— Start Provided material —

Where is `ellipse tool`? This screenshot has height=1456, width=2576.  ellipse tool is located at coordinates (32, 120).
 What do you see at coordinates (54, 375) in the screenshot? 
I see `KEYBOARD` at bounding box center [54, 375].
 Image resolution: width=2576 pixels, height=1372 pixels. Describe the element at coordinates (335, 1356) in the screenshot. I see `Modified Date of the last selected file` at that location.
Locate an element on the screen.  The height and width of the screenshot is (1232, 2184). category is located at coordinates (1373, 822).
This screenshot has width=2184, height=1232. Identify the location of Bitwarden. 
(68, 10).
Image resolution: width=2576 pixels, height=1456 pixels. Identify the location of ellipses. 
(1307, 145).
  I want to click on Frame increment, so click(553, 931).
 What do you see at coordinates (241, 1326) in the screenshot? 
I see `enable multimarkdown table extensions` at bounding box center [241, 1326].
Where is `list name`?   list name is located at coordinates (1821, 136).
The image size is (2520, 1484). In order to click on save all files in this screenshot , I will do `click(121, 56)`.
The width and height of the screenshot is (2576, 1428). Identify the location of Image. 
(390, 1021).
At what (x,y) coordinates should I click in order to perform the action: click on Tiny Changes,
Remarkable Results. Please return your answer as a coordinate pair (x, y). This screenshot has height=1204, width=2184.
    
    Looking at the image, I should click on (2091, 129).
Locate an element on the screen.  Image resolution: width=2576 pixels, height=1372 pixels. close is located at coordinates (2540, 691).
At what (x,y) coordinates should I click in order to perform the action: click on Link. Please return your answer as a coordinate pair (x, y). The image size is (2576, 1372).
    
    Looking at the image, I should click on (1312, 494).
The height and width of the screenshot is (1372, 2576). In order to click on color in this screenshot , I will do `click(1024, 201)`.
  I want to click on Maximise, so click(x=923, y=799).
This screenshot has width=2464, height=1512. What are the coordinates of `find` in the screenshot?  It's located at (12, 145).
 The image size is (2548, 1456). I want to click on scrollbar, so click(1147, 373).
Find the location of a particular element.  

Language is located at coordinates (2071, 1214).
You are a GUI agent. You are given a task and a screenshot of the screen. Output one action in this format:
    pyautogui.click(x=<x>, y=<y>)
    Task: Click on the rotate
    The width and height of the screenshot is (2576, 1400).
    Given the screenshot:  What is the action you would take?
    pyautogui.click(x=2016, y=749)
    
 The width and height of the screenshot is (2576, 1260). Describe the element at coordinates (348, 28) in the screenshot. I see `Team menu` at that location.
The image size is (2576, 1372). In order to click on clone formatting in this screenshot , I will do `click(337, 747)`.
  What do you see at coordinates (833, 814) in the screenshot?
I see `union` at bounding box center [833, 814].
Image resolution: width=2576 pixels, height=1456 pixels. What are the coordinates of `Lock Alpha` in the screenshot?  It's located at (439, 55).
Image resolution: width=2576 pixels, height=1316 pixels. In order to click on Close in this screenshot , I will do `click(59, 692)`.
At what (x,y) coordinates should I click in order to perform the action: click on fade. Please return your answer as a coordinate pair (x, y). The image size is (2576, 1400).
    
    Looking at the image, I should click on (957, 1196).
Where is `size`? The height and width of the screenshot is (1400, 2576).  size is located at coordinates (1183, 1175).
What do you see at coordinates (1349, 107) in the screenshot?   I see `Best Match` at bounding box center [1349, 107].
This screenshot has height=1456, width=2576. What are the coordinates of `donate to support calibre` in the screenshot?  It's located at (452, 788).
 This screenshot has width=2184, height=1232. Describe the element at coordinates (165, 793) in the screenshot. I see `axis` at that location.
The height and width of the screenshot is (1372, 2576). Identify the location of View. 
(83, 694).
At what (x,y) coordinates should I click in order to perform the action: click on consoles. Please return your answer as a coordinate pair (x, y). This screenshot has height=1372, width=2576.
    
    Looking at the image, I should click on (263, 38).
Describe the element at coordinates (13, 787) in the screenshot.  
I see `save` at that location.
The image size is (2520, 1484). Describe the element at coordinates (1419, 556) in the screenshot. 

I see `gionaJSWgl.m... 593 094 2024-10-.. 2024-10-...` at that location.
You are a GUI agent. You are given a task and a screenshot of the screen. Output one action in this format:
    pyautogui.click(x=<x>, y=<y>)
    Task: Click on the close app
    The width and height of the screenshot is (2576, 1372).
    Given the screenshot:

— End Provided material —

Set out each line of the entries above as a numbered list, one line per number, and drop any blank lines.

1. Where is `ellipse tool`? This screenshot has height=1456, width=2576.  ellipse tool is located at coordinates (32, 120).
2.  What do you see at coordinates (54, 375) in the screenshot? 
3. I see `KEYBOARD` at bounding box center [54, 375].
4.  Image resolution: width=2576 pixels, height=1372 pixels. Describe the element at coordinates (335, 1356) in the screenshot. I see `Modified Date of the last selected file` at that location.
5. Locate an element on the screen.  The height and width of the screenshot is (1232, 2184). category is located at coordinates (1373, 822).
6. This screenshot has width=2184, height=1232. Identify the location of Bitwarden. 
7. (68, 10).
8. Image resolution: width=2576 pixels, height=1456 pixels. Identify the location of ellipses. 
9. (1307, 145).
10.   I want to click on Frame increment, so click(553, 931).
11.  What do you see at coordinates (241, 1326) in the screenshot? 
12. I see `enable multimarkdown table extensions` at bounding box center [241, 1326].
13. Where is `list name`?   list name is located at coordinates (1821, 136).
14. The image size is (2520, 1484). In order to click on save all files in this screenshot , I will do `click(121, 56)`.
15. The width and height of the screenshot is (2576, 1428). Identify the location of Image. 
16. (390, 1021).
17. At what (x,y) coordinates should I click in order to perform the action: click on Tiny Changes,
18. Remarkable Results. Please return your answer as a coordinate pair (x, y). This screenshot has height=1204, width=2184.
19.     Looking at the image, I should click on (2091, 129).
20. Locate an element on the screen.  Image resolution: width=2576 pixels, height=1372 pixels. close is located at coordinates (2540, 691).
21. At what (x,y) coordinates should I click in order to perform the action: click on Link. Please return your answer as a coordinate pair (x, y). The image size is (2576, 1372).
22.     Looking at the image, I should click on (1312, 494).
23. The height and width of the screenshot is (1372, 2576). In order to click on color in this screenshot , I will do `click(1024, 201)`.
24.   I want to click on Maximise, so click(x=923, y=799).
25. This screenshot has width=2464, height=1512. What are the coordinates of `find` in the screenshot?  It's located at (12, 145).
26.  The image size is (2548, 1456). I want to click on scrollbar, so click(1147, 373).
27. Find the location of a particular element.  
28. Language is located at coordinates (2071, 1214).
29. You are a GUI agent. You are given a task and a screenshot of the screen. Output one action in this format:
30.     pyautogui.click(x=<x>, y=<y>)
31.     Task: Click on the rotate
32.     The width and height of the screenshot is (2576, 1400).
33.     Given the screenshot:  What is the action you would take?
34.     pyautogui.click(x=2016, y=749)
35.  The width and height of the screenshot is (2576, 1260). Describe the element at coordinates (348, 28) in the screenshot. I see `Team menu` at that location.
36. The image size is (2576, 1372). In order to click on clone formatting in this screenshot , I will do `click(337, 747)`.
37.   What do you see at coordinates (833, 814) in the screenshot?
38. I see `union` at bounding box center [833, 814].
39. Image resolution: width=2576 pixels, height=1456 pixels. What are the coordinates of `Lock Alpha` in the screenshot?  It's located at (439, 55).
40. Image resolution: width=2576 pixels, height=1316 pixels. In order to click on Close in this screenshot , I will do `click(59, 692)`.
41. At what (x,y) coordinates should I click in order to perform the action: click on fade. Please return your answer as a coordinate pair (x, y). The image size is (2576, 1400).
42.     Looking at the image, I should click on (957, 1196).
43. Where is `size`? The height and width of the screenshot is (1400, 2576).  size is located at coordinates (1183, 1175).
44. What do you see at coordinates (1349, 107) in the screenshot?   I see `Best Match` at bounding box center [1349, 107].
45. This screenshot has height=1456, width=2576. What are the coordinates of `donate to support calibre` in the screenshot?  It's located at (452, 788).
46.  This screenshot has width=2184, height=1232. Describe the element at coordinates (165, 793) in the screenshot. I see `axis` at that location.
47. The height and width of the screenshot is (1372, 2576). Identify the location of View. 
48. (83, 694).
49. At what (x,y) coordinates should I click in order to perform the action: click on consoles. Please return your answer as a coordinate pair (x, y). This screenshot has height=1372, width=2576.
50.     Looking at the image, I should click on (263, 38).
51. Describe the element at coordinates (13, 787) in the screenshot.  
52. I see `save` at that location.
53. The image size is (2520, 1484). Describe the element at coordinates (1419, 556) in the screenshot. 
54. I see `gionaJSWgl.m... 593 094 2024-10-.. 2024-10-...` at that location.
55. You are a GUI agent. You are given a task and a screenshot of the screen. Output one action in this format:
56.     pyautogui.click(x=<x>, y=<y>)
57.     Task: Click on the close app
58.     The width and height of the screenshot is (2576, 1372).
59.     Given the screenshot:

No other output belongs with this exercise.